An effort to celebrate national Foreign Language Week by reading the Pledge of Allegiance in Arabic Wednesday has polarized Pine Bush High School into angry factions.
The morning’s regularly scheduled announcements included the Arabic reading of the pledge. According to students, the announcement was greeted by catcalls and angry denunciations in classrooms throughout the school by students who felt the reading was inappropriate.
The reading became the subject of angry talk throughout the school and a cascade of tweets both from students who criticized the reading and those who supported it.
The controversy has “divided the school in half,” according to school Superintendent Joan Carbone. She described the reading as “something that was supposed to be good but turned out not to be.”
Early Wednesday afternoon, high school Principal Aaron Hopmayer made a building-wide announcement explaining the reading’s context and apologizing to students who took offense.
The apology appears to have done little to quell the situation; it may, in fact, have fueled resentment from students who feel the reading was appropriate.
Carbone said she had received complaints from district residents who had lost family members in Afghanistan and from Jewish parents who were equally outraged by the reading.
Pine Bush is no stranger to controversy.
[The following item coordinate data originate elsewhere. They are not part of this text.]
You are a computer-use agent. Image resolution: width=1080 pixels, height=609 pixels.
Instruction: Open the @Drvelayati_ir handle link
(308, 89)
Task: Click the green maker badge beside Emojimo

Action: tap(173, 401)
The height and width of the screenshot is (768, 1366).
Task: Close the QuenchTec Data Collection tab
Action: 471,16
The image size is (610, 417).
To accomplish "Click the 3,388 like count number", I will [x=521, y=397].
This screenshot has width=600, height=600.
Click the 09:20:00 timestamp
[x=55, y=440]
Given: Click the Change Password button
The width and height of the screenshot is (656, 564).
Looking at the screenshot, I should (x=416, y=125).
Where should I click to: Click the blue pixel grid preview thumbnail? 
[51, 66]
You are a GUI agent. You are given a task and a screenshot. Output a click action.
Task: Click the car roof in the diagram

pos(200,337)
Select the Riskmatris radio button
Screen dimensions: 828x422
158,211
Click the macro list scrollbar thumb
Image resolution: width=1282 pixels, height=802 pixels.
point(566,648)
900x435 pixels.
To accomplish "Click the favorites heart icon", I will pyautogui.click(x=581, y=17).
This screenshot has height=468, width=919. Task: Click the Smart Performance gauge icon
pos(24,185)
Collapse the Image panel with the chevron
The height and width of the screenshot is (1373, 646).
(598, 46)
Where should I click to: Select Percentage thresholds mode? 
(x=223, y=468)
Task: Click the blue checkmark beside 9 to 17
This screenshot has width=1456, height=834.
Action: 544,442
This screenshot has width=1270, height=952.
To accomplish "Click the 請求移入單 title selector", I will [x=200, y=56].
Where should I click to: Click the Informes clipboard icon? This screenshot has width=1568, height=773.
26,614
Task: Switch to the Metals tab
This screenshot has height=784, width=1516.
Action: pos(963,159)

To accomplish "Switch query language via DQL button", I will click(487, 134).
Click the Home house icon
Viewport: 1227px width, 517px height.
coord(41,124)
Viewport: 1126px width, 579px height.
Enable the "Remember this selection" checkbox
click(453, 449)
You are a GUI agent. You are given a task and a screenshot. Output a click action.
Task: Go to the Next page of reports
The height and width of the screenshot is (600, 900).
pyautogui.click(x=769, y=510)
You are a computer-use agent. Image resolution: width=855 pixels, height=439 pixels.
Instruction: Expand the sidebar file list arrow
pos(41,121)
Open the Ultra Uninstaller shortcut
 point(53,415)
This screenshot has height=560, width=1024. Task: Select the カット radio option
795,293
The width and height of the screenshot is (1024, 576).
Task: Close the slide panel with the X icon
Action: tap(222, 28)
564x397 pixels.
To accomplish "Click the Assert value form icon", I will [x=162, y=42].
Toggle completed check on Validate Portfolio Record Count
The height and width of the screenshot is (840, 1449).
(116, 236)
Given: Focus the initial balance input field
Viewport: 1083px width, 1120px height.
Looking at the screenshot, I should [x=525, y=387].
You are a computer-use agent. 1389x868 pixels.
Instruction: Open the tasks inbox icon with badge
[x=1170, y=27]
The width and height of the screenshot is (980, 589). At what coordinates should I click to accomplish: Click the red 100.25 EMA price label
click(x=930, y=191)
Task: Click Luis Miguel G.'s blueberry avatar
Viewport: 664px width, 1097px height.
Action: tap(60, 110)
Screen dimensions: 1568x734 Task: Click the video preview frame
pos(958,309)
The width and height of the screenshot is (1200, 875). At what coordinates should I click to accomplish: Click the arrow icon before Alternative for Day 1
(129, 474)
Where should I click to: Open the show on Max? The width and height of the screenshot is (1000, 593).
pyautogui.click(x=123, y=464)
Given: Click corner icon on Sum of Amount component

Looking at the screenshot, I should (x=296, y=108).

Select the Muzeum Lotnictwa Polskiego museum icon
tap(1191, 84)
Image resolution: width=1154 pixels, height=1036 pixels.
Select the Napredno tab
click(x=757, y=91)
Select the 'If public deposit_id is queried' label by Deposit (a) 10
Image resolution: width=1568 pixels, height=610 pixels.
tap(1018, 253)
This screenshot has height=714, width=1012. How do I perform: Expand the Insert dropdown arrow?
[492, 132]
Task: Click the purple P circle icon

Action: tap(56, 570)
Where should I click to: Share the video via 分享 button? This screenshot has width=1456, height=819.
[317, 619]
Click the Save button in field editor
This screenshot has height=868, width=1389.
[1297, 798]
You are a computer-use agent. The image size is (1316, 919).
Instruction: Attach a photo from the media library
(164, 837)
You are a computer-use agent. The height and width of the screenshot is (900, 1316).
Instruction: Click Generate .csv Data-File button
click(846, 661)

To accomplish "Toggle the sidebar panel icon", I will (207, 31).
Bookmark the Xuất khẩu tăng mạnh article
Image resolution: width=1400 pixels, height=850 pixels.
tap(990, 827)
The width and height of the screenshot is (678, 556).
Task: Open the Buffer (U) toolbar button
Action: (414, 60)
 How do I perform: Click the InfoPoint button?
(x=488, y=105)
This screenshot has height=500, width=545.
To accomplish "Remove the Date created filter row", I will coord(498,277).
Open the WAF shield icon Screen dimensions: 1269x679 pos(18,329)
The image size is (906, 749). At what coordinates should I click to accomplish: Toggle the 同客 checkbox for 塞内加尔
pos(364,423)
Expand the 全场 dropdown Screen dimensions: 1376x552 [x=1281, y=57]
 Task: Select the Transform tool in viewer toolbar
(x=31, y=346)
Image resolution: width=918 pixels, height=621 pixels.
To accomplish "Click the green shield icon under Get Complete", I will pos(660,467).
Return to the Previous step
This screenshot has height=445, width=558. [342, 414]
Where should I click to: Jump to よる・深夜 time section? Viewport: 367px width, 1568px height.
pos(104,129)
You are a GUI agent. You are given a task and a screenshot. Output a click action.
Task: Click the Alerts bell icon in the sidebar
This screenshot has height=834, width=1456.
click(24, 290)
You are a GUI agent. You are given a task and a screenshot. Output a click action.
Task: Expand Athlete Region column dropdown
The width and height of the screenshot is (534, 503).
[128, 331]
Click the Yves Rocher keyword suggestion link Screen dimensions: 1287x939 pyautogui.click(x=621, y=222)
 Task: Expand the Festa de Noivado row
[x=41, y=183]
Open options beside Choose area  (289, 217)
In 2013, Jewish parents sued the district and administrators in federal court, accusing them of being indifferent to chronic anti-Semitic behavior.
Carbone said she has learned that state Education Department regulations specifically say the Pledge of Allegiance should be read in English.
Students on both sides of the issue took to Twitter to voice their feelings. Said one, “People who don’t like PB should take a vacation. I hear the Middle East is nice this time a year?”
Another student tweeted, “The pledge should always be said in English. They could’ve just said “Good Morning” in a different language each day.”
A student who supported the reading, senior Miranda Monroe, said she felt it was “wrong to discriminate - the whole thing is wrong.”
Andrew Zink, president of the student assembly and senior class president, ordinarily reads the morning announcements. When he was asked to allow the reading to take place in Arabic, he agreed, but added in a telephone interview later, “I knew exactly what would happen.”
“I knew many wouldn’t support it,” he said.
Nevertheless, Zink said he’d do it again, “Because it’s the right thing to do.”